Initially, the enumerator is positioned before the first element in the collection. IEnumerator.Reset also brings the enumerator back to this position. At this position, calling IEnumerator.Current throws an exception. Therefore, you must call IEnumerator.MoveNext to advance the enumerator to the first element of the collection before reading the value of IEnumerator.Current.

IEnumerator.Current returns the same object until either IEnumerator.MoveNext or IEnumerator.Reset is called. IEnumerator.MoveNext sets IEnumerator.Current to the next element.

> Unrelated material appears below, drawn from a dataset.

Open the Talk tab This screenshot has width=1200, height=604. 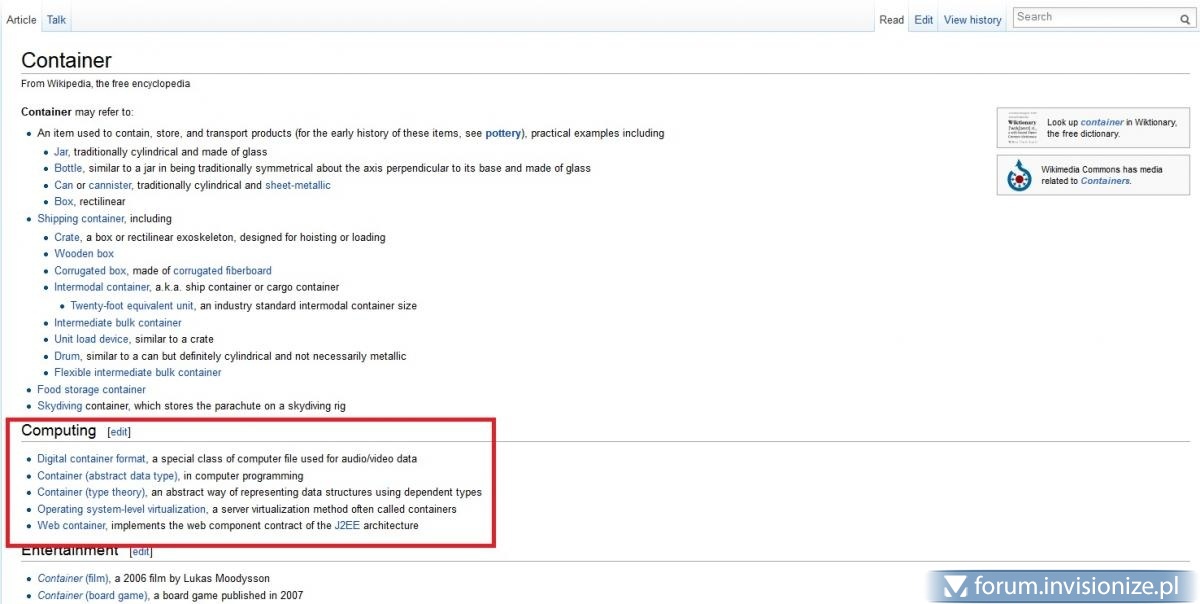(x=56, y=19)
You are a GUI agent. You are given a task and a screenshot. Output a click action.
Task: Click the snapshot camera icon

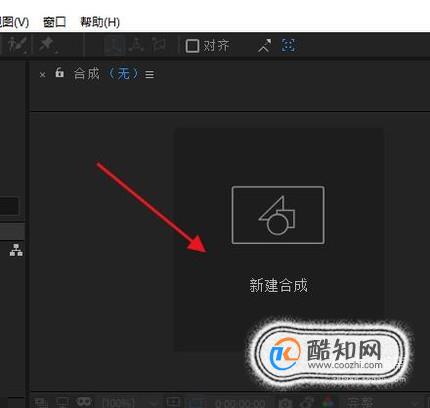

After the end of the collection is passed, the enumerator is positioned after the last element in the collection, and calling IEnumerator.MoveNext returns false. If the last call to IEnumerator.MoveNext returned false, calling IEnumerator.Current throws an exception. To set IEnumerator.Current to the first element of the collection again, you can call IEnumerator.Reset followed by IEnumerator.MoveNext.

An enumerator remains valid as long as the collection remains unchanged. If changes are made to the collection, such as adding, modifying or deleting elements, the enumerator is irrecoverably invalidated and the next call to IEnumerator.MoveNext or IEnumerator.Reset throws an InvalidOperationException. If the collection is modified between IEnumerator.MoveNext and IEnumerator.Current, IEnumerator.Current will return the element that it is set to, even if the enumerator is already invalidated.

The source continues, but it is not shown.